To determine whether the frequency of individual mutations classes was higher than expected by chance for each gene, we implemented a likelihood model as previously described31. To determine the probability of the identical PLCG1 mutations having occurred by chance, we used the following approach: Using the rates of each mutation class estimated using the aforementioned method, the neutral rate of such an event assuming uniform mutation rates was determined to be 5.905e-06. The probability of seeing this site mutated three times in the coding sequence of 11 samples that were interrogated by unbiased sequencing was therefore approximately 4.57e-14 (cumulative Poisson distribution). Adjusting the p-value for the total number of sites in the exome the q-value for this mutation is 1.49e-06.

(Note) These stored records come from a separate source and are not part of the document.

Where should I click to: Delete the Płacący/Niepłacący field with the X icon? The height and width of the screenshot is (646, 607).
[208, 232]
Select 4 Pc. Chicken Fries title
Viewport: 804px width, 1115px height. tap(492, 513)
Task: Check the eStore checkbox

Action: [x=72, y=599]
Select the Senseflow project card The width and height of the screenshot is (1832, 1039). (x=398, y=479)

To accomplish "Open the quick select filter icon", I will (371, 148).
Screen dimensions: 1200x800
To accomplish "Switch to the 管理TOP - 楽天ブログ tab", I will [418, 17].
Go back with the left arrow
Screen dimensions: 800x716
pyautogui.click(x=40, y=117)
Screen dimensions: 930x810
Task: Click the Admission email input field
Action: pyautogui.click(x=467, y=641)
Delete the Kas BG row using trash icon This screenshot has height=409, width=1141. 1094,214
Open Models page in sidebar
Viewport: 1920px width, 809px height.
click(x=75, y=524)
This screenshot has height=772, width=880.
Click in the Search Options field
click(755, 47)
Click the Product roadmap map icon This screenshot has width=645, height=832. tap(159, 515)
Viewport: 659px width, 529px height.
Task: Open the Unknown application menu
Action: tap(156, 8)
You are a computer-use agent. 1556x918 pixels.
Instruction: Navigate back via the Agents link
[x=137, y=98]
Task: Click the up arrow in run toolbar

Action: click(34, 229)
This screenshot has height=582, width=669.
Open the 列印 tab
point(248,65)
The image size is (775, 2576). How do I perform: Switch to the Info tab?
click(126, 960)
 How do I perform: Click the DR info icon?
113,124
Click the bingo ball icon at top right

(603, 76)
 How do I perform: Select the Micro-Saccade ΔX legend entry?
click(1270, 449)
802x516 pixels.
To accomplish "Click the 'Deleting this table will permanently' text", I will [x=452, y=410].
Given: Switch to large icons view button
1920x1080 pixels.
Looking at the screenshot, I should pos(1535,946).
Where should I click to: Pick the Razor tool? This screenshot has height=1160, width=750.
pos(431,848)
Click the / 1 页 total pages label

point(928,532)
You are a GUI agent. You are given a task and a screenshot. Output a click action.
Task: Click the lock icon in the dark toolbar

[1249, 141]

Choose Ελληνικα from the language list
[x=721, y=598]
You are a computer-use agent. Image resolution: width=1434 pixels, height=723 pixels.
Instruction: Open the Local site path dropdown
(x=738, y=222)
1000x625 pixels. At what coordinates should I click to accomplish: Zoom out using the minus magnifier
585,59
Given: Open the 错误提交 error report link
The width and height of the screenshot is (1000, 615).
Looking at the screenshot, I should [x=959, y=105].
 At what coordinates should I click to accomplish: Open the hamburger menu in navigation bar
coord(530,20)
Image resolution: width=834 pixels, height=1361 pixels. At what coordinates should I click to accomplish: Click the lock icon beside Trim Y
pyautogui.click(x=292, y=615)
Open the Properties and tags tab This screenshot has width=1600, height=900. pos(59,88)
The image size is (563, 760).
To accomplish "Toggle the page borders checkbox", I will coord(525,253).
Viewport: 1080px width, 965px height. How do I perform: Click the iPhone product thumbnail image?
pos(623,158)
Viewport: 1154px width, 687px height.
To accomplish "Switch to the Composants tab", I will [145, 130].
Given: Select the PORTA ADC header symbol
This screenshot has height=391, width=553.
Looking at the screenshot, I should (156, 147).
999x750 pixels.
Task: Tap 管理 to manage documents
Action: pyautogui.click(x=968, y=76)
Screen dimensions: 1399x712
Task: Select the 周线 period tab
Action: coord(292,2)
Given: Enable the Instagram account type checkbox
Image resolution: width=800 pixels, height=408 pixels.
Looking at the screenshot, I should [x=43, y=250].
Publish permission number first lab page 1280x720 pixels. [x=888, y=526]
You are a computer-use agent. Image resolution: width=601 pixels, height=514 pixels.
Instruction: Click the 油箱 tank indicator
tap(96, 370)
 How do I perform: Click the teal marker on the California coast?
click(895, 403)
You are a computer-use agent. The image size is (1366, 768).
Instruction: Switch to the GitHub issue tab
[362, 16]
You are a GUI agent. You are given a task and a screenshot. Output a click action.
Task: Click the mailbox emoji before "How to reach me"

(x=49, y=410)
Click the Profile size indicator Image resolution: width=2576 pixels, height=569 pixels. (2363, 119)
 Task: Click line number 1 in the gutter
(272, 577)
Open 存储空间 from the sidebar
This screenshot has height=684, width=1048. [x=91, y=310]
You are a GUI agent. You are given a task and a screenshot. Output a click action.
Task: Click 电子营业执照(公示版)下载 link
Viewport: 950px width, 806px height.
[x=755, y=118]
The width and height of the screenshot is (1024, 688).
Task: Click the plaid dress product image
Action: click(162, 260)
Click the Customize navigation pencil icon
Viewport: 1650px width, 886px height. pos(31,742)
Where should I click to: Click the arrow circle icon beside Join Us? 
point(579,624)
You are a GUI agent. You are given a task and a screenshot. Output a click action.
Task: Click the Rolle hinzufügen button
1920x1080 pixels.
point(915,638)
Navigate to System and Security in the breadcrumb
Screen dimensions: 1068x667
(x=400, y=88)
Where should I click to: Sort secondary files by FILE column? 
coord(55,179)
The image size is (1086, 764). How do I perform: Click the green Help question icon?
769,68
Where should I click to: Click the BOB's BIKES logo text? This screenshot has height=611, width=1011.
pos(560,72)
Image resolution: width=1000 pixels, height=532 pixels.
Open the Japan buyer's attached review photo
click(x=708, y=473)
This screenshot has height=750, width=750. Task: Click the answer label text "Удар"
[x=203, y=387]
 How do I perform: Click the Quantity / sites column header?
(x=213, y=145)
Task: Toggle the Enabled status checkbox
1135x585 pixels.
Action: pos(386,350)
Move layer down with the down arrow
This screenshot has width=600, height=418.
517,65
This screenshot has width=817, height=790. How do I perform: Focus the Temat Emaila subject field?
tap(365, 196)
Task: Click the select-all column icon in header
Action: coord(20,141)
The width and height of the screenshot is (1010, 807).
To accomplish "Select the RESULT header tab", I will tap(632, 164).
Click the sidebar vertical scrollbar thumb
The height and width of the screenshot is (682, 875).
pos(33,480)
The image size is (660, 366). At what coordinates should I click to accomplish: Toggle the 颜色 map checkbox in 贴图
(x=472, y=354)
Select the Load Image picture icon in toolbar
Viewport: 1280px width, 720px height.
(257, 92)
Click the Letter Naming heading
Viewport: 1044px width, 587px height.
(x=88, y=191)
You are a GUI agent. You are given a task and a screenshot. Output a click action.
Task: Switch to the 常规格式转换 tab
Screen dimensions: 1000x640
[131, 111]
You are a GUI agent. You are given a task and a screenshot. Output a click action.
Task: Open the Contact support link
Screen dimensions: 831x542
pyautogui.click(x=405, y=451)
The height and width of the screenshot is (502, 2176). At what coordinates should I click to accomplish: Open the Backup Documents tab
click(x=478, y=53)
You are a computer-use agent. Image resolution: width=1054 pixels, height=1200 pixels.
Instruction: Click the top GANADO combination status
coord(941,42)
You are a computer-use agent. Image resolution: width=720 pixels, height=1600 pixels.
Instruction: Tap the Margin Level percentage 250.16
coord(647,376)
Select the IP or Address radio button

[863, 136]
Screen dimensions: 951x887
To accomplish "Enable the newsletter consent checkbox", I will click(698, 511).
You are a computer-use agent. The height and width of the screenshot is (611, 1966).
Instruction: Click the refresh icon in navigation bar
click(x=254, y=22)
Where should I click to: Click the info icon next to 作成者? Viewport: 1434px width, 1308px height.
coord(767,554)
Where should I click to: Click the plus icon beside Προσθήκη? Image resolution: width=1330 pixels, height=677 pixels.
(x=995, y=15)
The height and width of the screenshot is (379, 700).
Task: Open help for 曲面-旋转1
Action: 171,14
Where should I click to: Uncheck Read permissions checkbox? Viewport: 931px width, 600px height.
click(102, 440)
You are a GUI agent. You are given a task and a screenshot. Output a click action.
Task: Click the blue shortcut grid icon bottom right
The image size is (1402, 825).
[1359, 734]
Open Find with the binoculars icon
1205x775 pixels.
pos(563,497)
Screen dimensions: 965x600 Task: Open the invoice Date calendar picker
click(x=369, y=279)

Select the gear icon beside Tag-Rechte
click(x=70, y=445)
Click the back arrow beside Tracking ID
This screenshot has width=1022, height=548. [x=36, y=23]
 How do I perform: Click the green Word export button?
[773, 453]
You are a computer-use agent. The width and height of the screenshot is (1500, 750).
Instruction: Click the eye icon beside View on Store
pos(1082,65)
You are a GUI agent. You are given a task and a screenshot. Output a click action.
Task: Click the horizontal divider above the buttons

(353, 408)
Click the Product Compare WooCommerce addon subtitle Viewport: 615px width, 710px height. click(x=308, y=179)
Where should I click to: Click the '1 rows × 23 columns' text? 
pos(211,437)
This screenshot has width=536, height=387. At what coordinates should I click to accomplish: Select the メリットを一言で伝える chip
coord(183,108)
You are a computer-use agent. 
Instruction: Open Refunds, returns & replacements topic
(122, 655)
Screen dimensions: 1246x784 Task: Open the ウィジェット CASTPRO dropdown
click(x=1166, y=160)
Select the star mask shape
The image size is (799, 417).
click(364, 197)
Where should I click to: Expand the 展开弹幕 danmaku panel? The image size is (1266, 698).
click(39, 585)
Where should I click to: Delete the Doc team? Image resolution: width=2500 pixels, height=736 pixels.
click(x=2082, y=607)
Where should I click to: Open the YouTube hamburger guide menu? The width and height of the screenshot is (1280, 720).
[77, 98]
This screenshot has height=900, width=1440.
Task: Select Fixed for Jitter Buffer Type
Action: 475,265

In order to analyse the frequency of two-hits in known tumour suppressor genes we downloaded publicly available catalogues of somatic mutations including copy number data from 4,073 tumours of the Tumour Cancer Gene Atlas consortium (as of November 2013). For every gene of a list of established tumour suppressors (see Supplementary Figure 2) we selected all those samples in which the gene had a truncating mutation (nonsense, essential splice site or out-of-frame indels) and quantified the frequency of a second mutations, i.e. truncating, loss of heterozygosity, missense, or in-frame indel, in the gene. Error bars in Supplementary Figure 2 indicate the 95% confidence intervals of the total fraction of 2-hit samples (using a Chi-square approximation, as implemented in the function “prop.test” in R version 3.0.1).
Supplementary Material
Acknowledgements
This work was supported by funding from the Wellcome Trust (grant reference 077012/Z/05/Z). The material was obtained from the RNOH Musculoskeletal Research Program and Biobank and the Oxford Radcliffe Biobank. Support was provided to A.M.F. (UCL) by the National Institute for Health Research, UCLH Biomedical Research Centre, and the CRUK UCL Experimental Cancer Medicine Centre. Support was provided to A.H. by Cancer Research UK, Oxford Biomedical Research Centre and the Breast Cancer Research Foundation. P.J.C. is personally funded through a Wellcome Trust Senior Clinical Research Fellowship (grant reference WT088340MA). P.V.L. is a postdoctoral researcher of the Research Foundation - Flanders (FWO). HKMV is supported by the Norwegian Radium Hospital’s Foundation. SB is funded through the Wellcome Trust PhD Programme for Clinicians. PAF is supported by the Cancer Prevention Research Institute of Texas and the Welch Foundation. We thank Marian Taylor and Russell Leek for sample preparation. We are grateful to the patients for participating in the research and to the clinicians and support staff involved in their care, from Oxford University Hospitals NHS Trust, the University of Texas MD Anderson Cancer Center Sarcoma Programme, and the London Sarcoma Service.
Footnotes
Accession codes
Sequencing data have been deposited at the European Genome-Phenome Archive (EGA, http://www.ebi.ac.uk/ega/), which is hosted by the European Bioinformatics Institute (EBI); EGAD00001000735.
Competing financial interests
The authors declare no competing financial interests.